BEGIN Input records
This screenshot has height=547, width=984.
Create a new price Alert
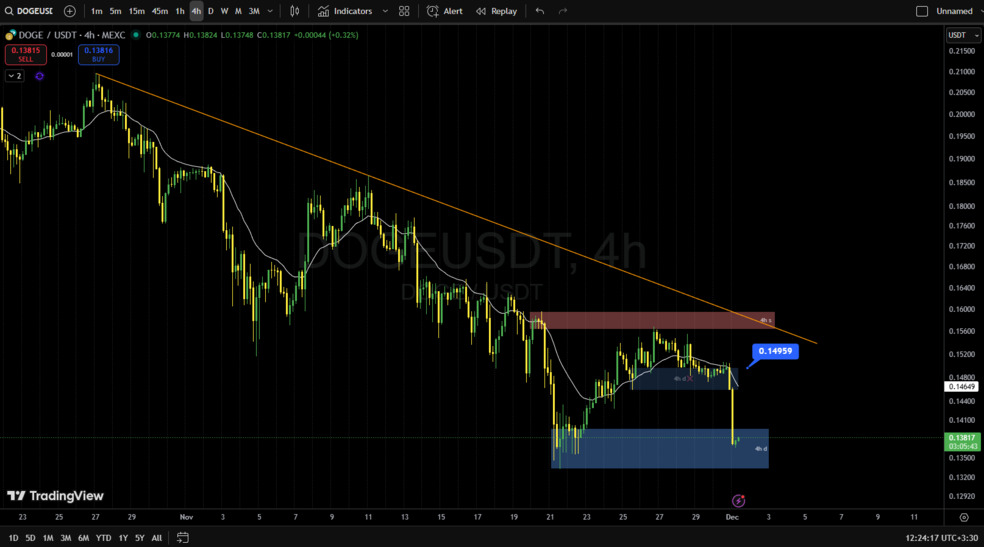pyautogui.click(x=445, y=11)
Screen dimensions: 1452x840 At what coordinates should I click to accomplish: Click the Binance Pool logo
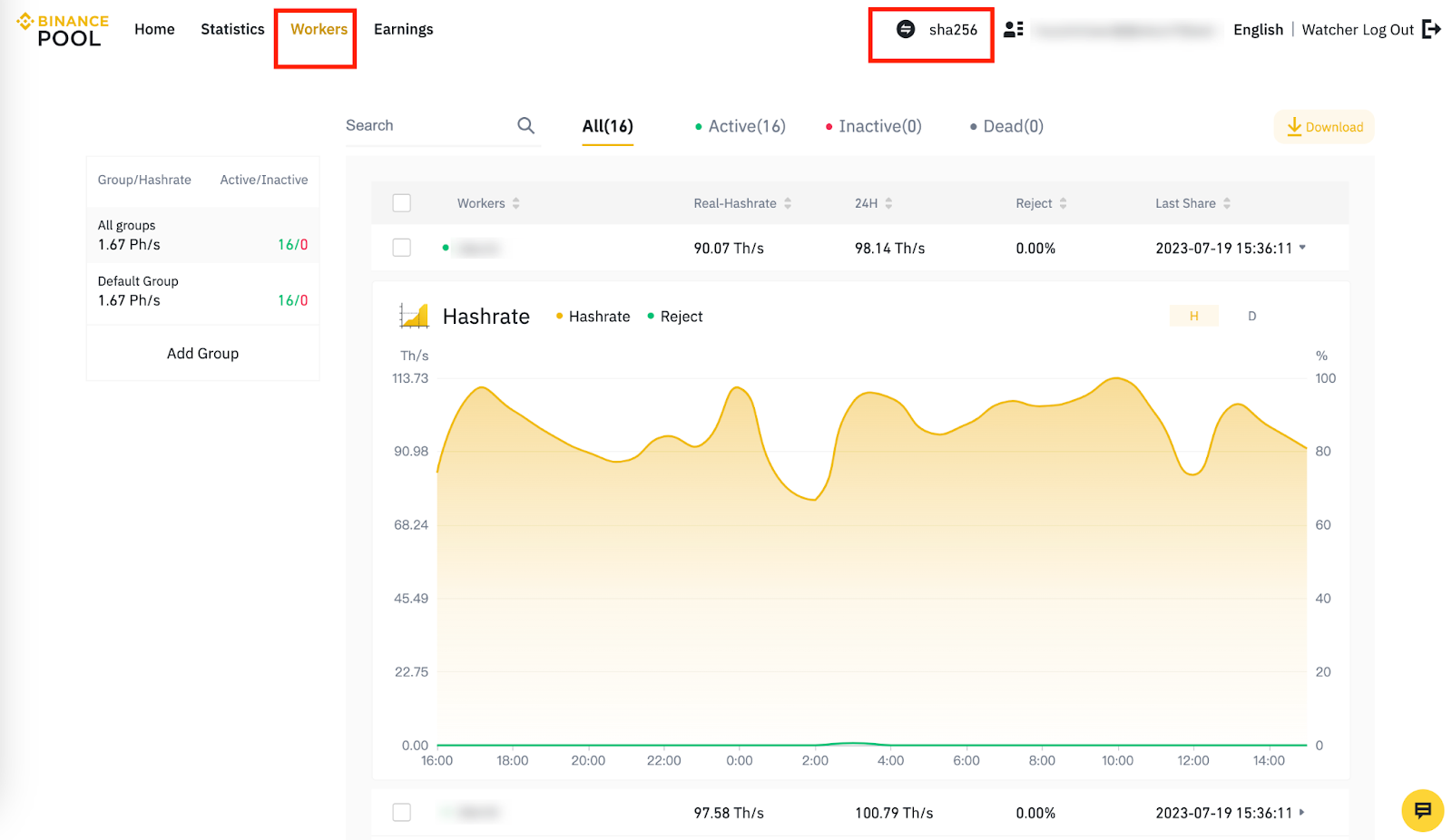[63, 30]
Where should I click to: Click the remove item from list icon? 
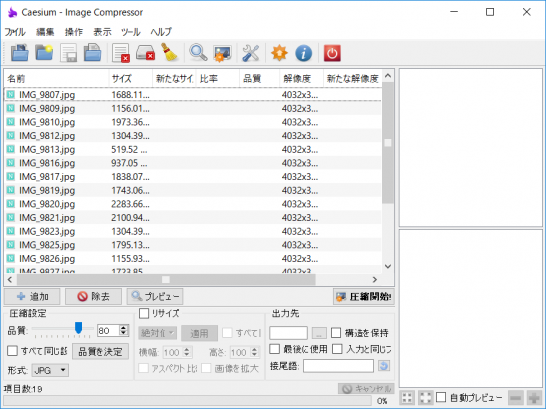[121, 53]
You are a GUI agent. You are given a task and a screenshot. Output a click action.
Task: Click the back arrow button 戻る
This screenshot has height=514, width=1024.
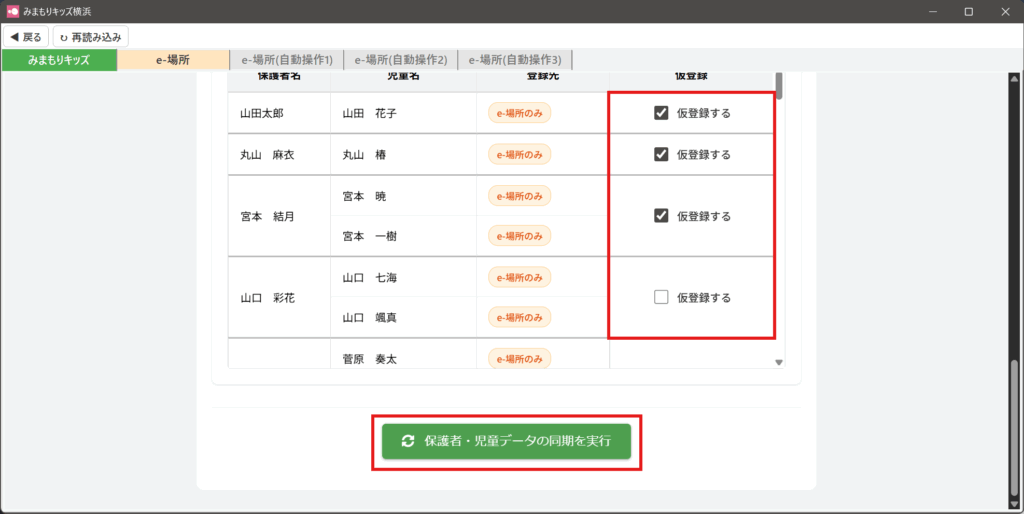coord(26,37)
END Input records
About this exercise:
Your task is to return every entry exactly as it was written, with the pictures removed.

Exercise output:
This screenshot has height=547, width=984.
Create a new price Alert
pyautogui.click(x=445, y=11)
Screen dimensions: 1452x840 At what coordinates should I click to accomplish: Click the Binance Pool logo
[63, 30]
Where should I click to: Click the remove item from list icon? 
[121, 53]
You are a GUI agent. You are given a task and a screenshot. Output a click action.
Task: Click the back arrow button 戻る
This screenshot has height=514, width=1024.
coord(26,37)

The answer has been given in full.